_Your instructions_
Render the rows from the line containing "Where should I click to: Go" through the line containing "(x=524, y=108)", both included, as a JSON list of strings with one string per line and blank lines omitted.

_Records for this exercise_
####
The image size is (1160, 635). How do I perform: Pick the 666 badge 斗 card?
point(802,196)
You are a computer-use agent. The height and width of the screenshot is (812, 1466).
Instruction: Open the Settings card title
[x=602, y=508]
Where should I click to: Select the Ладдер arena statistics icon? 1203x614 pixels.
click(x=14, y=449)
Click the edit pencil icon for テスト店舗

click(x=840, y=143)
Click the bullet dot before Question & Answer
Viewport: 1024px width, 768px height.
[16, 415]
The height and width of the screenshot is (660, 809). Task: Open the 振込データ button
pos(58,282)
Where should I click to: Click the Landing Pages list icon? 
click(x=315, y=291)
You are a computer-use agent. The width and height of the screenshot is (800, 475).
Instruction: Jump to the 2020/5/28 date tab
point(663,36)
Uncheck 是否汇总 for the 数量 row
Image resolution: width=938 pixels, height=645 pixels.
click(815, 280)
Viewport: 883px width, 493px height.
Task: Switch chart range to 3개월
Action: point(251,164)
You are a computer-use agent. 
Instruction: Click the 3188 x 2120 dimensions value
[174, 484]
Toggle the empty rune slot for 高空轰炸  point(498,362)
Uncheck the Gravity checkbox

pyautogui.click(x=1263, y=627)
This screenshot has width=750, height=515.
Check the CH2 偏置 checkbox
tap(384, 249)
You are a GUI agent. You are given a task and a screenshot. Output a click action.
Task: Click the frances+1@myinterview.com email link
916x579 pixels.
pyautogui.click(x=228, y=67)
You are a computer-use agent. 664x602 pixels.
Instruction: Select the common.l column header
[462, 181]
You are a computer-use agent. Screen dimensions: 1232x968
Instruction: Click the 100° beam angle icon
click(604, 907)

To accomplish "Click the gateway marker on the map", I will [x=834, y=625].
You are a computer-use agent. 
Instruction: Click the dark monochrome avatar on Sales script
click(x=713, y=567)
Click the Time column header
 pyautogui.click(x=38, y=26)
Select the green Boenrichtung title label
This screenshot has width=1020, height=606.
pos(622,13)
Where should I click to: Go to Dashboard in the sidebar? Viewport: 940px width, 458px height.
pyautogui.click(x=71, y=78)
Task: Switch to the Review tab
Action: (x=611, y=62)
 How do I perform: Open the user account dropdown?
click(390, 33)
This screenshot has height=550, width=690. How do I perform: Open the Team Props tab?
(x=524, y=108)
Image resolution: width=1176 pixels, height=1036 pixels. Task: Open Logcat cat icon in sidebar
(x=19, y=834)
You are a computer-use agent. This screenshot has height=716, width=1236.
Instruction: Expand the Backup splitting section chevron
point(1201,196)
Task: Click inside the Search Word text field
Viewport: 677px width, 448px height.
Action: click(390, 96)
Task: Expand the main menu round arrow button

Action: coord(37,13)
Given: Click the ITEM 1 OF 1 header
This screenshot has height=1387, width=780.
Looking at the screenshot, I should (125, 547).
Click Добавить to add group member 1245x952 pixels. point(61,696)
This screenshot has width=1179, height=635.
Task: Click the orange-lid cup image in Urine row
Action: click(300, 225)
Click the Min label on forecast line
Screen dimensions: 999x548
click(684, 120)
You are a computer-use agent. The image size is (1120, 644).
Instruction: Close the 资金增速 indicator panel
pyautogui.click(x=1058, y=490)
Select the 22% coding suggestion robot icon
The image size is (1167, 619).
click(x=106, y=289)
####
_Result of this exercise_
[
  "Where should I click to: Go to Dashboard in the sidebar? Viewport: 940px width, 458px height.",
  "pyautogui.click(x=71, y=78)",
  "Task: Switch to the Review tab",
  "Action: (x=611, y=62)",
  " How do I perform: Open the user account dropdown?",
  "click(390, 33)",
  "This screenshot has height=550, width=690. How do I perform: Open the Team Props tab?",
  "(x=524, y=108)"
]